I heard there were some good areas in Gallows Bay region, which was just directly east of Christiansted, and there was supposed to be a decent Tex-Mex place there.  I went down the road which would take me there (couldn’t tell you which one, as I didn’t see a sign), and the only thing I encountered was a marina, the ferry terminal to St. Thomas, and not much else.  I didn’t see any place I could park and walk around.  If there was a lot there, or some small shops, I didn’t see them.



Well, I still could get my milkshake.  I pulled into Pickled Greek, walked in, and was given a warm greeting by Shawn.  I said I’d be back.  Shawn gave me the bad news that they were out of chocolate ice cream, because the people who normally make it hadn’t had a chance to do so.  The couple sitting at the counter smiled, and the guy said he’d lost a fight with his motorcycle, so he was recovering from that.  I’d heard this story the other day, so I knew who was involved.  But it was nice to get introduced to the owner of the Pickled Greek and his girlfriend, Peter (“Papi”) and Jewels.
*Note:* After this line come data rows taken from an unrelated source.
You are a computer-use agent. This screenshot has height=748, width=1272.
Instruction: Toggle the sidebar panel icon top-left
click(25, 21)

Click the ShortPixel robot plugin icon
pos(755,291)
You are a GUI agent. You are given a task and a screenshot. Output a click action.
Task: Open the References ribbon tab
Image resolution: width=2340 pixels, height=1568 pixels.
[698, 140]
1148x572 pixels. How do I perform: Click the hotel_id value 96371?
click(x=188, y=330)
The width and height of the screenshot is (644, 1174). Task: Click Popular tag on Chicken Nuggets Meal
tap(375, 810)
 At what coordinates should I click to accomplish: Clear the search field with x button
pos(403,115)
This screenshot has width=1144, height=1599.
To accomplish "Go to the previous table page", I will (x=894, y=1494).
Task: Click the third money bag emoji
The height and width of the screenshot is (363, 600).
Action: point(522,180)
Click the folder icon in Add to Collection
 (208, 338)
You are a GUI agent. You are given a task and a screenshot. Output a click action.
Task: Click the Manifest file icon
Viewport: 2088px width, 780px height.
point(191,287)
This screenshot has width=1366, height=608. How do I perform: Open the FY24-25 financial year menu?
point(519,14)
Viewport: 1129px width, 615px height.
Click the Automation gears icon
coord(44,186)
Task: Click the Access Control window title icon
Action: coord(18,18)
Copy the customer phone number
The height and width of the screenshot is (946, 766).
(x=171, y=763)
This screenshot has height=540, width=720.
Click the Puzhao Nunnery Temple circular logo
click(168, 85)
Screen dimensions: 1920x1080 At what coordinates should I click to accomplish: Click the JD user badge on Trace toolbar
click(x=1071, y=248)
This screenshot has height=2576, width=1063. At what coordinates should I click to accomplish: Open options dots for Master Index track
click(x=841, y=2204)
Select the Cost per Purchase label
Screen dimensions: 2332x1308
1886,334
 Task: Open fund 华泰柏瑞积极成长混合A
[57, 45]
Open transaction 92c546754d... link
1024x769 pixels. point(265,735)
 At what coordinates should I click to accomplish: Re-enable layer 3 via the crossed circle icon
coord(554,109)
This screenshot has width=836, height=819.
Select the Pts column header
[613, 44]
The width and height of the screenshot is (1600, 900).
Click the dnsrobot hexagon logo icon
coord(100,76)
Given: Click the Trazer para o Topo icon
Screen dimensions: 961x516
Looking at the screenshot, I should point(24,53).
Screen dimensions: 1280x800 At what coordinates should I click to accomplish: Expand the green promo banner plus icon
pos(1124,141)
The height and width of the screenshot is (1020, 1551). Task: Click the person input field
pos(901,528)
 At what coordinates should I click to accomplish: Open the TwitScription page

Peter’s arm was bandaged, and there was a lot of road rash on his legs.  He was currently on pain meds, but he was still doing some work behind the bar (even though Shawn told him not to).  Jewels had a bandage around her middle finger, and she could barely move the rest of her fingers … and that was an improvement.  She showed me the pictures she had when she first sustained the injury, and they weren’t pretty.  It was an open wound across the digit with visible bone, and it nearly was amputated.
I had a Coke and sat there for over an hour hanging with Peter, Jewels, and Shawn, talking about island life.  They were extremely friendly and the atmosphere was very homey.  It felt like a family.  That just enhanced how great of a place this was.  Being able to sit with them was a great interaction which I’d been missing all week.  I really wished I’d located them at the beginning of the week, because I would’ve visited them more often.  About that time Peter needed to get some stuff done, and Jewels had to motor also.  I did feel bad that I didn’t get anything to eat at Pickled Greek, due to the brick which was still sitting in my stomach from my bad lunch .  I departed then too, so I could head back to the Palms for some last sun-sitting to work on some aspect of a tan before leaving tomorrow.
I grabbed a chair right out front of the main area to soak up what rays I could.  A brief sprinkle sent me to the bar area where I was able to see Matt, and I told him about my trip to VLBA.  I’d seen Erin wandering by, but I didn’t get the chance to say anything before she headed out.  I spent a few moments talking to one of the Palms employees named Cash.  He was excited about how I was doing the blog, and I took the opportunity to show him shots of the most recent (2014) Austin Cave Day and the open house at Camp Mabry (as a preview of future blogs).
I then returned to the beach and got some more rays until it became too windy to stay out there.  The wind was sand-blasting the area, so I wasn’t the only one who left because of that.  I then did a major portion of my packing, so I wouldn’t have to do it the next morning.  I wanted to get at least one more beach walk in before my stay here ended.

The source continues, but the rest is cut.